*** Opening PROVIDED MATERIAL ***

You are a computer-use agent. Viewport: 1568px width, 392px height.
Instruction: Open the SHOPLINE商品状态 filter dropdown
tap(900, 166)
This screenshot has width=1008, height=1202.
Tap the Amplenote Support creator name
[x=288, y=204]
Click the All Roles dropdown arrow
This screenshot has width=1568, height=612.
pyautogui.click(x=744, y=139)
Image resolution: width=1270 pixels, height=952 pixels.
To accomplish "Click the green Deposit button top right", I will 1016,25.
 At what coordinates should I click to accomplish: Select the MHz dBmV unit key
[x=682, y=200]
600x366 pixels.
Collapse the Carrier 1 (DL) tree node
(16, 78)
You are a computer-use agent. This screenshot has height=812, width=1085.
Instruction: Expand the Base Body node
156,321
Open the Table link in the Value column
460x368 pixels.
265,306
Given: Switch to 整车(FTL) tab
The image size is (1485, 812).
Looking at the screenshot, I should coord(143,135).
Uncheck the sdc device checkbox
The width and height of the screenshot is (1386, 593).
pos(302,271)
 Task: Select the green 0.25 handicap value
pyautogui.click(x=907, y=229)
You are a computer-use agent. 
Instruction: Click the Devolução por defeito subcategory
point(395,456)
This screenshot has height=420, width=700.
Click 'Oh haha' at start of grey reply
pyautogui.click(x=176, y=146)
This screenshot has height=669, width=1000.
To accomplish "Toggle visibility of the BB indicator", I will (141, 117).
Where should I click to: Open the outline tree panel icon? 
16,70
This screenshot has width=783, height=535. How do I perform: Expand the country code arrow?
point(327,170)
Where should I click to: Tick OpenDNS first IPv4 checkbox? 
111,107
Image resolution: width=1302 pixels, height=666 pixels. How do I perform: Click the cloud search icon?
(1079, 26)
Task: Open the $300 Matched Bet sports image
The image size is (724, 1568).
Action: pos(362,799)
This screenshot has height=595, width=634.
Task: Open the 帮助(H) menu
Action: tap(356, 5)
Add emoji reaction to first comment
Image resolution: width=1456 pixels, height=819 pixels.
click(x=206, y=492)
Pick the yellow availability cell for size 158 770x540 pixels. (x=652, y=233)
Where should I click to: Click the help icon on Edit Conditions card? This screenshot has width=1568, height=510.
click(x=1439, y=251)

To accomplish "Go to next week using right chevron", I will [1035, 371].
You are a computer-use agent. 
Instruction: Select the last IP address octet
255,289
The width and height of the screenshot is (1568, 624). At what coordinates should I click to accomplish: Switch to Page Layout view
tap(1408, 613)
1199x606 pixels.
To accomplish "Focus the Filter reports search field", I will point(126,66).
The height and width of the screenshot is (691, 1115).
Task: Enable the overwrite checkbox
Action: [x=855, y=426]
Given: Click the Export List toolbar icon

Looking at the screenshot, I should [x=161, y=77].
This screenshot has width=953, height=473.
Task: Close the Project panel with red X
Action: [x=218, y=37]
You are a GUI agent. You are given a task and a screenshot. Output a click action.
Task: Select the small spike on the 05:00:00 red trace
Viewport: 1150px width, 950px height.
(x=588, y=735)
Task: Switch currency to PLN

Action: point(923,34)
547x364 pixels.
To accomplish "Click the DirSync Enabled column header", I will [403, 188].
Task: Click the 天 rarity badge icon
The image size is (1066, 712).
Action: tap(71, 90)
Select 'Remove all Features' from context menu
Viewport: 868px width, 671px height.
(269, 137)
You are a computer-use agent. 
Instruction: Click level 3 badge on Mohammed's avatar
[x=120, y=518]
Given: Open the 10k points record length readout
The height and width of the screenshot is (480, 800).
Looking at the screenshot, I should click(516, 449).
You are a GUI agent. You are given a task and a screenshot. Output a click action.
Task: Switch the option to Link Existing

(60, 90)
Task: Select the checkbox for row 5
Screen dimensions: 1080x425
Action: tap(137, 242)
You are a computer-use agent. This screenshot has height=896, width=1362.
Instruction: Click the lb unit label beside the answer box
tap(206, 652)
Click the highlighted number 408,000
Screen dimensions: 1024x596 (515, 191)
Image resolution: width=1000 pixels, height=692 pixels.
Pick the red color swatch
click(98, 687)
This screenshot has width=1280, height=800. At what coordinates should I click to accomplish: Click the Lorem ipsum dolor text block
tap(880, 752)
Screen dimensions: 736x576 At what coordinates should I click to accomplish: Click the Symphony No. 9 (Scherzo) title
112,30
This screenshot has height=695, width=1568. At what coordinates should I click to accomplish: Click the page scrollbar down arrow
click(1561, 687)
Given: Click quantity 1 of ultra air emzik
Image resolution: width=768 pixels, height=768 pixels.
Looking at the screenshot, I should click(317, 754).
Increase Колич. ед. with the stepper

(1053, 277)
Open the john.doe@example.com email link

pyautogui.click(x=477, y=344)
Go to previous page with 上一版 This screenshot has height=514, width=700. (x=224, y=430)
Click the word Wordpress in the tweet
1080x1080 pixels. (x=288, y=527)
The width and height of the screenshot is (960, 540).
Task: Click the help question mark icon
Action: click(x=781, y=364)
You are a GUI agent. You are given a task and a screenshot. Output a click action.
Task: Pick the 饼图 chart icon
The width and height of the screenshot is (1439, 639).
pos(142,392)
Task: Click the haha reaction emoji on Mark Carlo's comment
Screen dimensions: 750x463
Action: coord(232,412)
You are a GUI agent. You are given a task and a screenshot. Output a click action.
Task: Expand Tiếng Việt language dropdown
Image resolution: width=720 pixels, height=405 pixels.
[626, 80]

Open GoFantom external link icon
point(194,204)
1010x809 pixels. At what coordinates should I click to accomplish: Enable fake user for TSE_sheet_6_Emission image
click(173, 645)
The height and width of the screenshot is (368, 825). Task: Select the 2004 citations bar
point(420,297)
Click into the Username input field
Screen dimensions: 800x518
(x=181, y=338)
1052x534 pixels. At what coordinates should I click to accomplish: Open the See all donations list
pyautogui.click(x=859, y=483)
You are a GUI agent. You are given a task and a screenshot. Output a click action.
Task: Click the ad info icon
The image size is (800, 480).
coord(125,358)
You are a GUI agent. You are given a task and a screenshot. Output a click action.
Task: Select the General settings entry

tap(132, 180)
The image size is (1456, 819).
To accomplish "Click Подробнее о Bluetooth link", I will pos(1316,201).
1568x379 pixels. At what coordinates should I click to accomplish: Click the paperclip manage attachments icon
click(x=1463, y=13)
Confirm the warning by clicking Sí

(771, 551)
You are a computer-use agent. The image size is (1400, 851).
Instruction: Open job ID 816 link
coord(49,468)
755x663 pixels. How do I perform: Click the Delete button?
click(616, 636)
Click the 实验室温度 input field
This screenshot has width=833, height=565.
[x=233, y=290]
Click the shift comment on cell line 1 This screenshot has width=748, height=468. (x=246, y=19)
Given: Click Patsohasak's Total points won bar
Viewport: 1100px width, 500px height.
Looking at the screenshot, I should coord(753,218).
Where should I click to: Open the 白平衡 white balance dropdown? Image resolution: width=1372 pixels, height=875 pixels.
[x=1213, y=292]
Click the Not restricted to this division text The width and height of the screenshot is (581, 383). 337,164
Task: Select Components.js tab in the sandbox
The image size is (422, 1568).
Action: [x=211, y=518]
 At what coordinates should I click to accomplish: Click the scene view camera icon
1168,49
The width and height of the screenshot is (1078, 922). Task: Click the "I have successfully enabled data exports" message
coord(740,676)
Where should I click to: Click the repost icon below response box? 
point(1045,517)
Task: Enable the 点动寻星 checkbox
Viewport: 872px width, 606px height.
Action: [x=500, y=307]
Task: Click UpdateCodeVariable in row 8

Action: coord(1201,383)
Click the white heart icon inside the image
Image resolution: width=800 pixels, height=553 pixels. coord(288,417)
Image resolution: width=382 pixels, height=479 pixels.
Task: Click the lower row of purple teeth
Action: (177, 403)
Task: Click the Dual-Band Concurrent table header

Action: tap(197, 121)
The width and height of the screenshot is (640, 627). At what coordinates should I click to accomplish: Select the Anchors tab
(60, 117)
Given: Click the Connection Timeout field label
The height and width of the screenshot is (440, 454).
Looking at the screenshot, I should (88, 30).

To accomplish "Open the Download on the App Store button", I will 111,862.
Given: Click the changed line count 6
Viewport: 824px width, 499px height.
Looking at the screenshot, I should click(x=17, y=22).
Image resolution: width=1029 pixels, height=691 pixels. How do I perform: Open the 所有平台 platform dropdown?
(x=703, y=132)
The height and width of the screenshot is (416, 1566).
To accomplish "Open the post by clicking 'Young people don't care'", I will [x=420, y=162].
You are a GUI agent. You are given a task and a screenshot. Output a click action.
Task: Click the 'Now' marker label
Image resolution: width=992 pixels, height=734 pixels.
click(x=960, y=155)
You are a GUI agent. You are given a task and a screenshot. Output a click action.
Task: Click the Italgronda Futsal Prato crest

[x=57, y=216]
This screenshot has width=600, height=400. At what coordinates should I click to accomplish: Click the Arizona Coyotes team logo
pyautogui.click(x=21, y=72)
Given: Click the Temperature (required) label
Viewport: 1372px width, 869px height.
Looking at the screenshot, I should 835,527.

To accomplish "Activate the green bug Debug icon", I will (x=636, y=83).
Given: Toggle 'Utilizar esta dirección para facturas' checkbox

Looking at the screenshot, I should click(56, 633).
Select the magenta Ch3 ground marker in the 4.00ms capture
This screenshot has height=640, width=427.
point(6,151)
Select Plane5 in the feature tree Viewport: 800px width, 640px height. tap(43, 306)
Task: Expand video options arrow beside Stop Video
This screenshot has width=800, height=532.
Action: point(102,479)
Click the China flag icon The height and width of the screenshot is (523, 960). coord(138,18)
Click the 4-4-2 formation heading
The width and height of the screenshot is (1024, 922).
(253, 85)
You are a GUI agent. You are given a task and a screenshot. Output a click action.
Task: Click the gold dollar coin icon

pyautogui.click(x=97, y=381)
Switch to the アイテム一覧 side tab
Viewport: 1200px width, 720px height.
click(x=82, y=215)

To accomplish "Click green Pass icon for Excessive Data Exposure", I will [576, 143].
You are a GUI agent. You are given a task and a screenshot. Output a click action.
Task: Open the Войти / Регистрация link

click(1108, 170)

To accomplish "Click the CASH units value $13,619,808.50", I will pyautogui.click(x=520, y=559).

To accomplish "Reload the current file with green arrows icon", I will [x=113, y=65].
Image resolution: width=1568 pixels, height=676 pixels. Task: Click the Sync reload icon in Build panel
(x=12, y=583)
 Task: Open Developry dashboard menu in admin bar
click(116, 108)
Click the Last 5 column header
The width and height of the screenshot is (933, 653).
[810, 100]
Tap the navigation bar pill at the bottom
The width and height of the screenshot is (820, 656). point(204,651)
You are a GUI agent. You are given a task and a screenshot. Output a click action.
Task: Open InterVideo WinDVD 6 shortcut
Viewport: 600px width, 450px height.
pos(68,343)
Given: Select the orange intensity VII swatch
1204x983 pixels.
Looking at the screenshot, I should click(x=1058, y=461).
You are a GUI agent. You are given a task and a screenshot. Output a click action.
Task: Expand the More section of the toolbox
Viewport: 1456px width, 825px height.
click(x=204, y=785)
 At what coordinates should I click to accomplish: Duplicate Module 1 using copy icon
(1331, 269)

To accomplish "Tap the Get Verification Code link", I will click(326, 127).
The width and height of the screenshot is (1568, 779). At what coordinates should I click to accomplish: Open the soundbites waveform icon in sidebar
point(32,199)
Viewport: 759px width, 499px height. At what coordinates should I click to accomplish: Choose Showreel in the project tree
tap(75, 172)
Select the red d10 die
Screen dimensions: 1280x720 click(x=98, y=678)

*** Closing PROVIDED MATERIAL ***

__PROBLEM DETAILS__. Scan the material above. Copy each line that holds the word "reaction".

__ANSWER BELOW__.
Add emoji reaction to first comment
Task: Click the haha reaction emoji on Mark Carlo's comment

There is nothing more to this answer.